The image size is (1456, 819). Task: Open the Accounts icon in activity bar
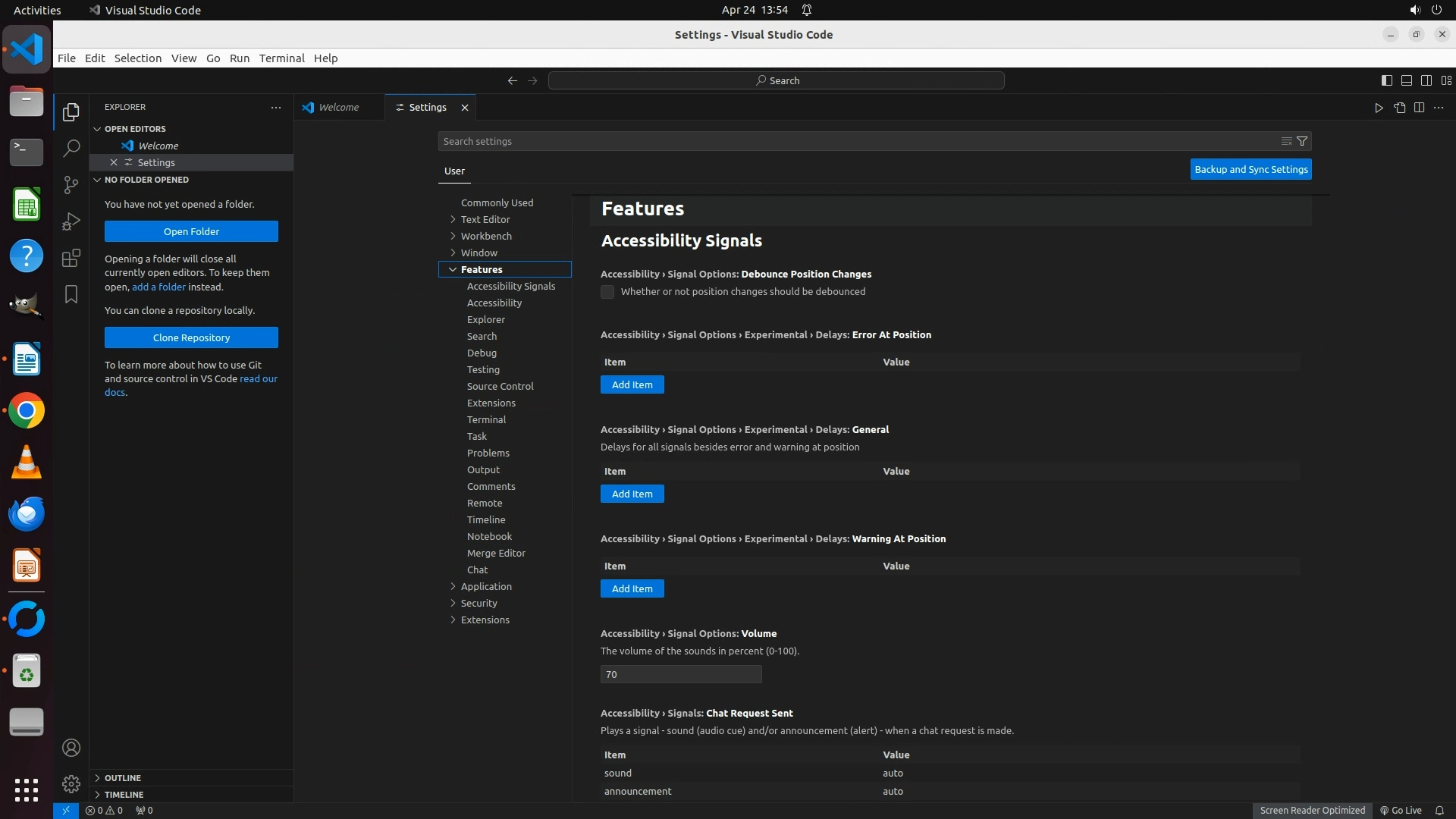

---

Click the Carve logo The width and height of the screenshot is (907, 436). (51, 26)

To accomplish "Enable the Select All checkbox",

---

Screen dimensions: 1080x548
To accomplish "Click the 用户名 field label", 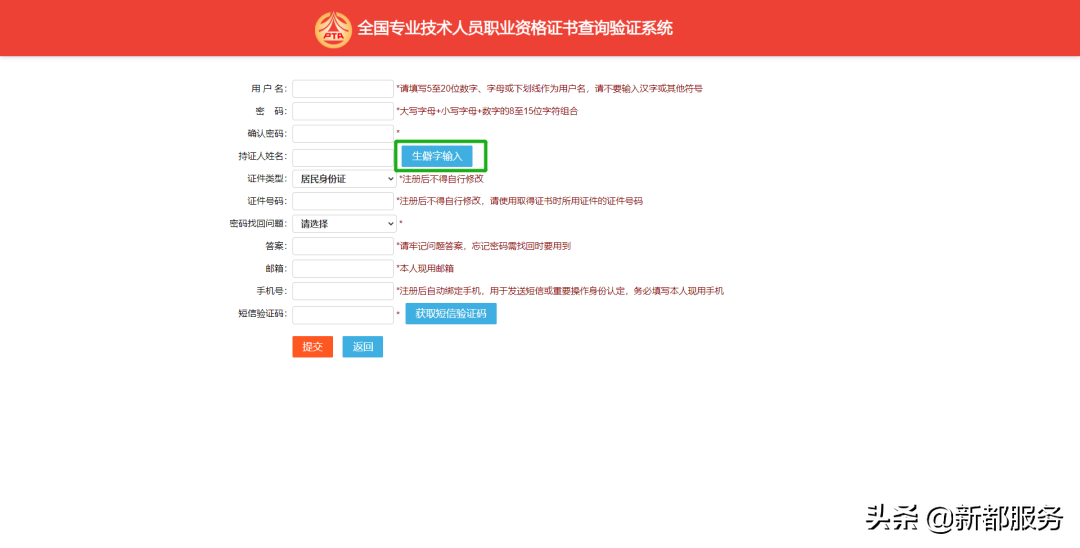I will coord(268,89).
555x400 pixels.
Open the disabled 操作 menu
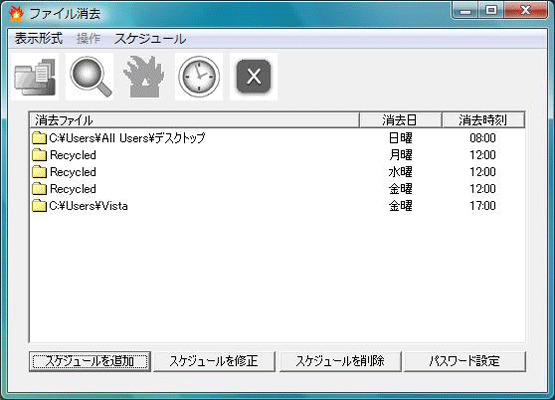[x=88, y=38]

---

Pull out each line of the material that contains the word "Open", and list those lines in their original order.

The image size is (1456, 819). Task: Open the Accounts icon in activity bar
Open the disabled 操作 menu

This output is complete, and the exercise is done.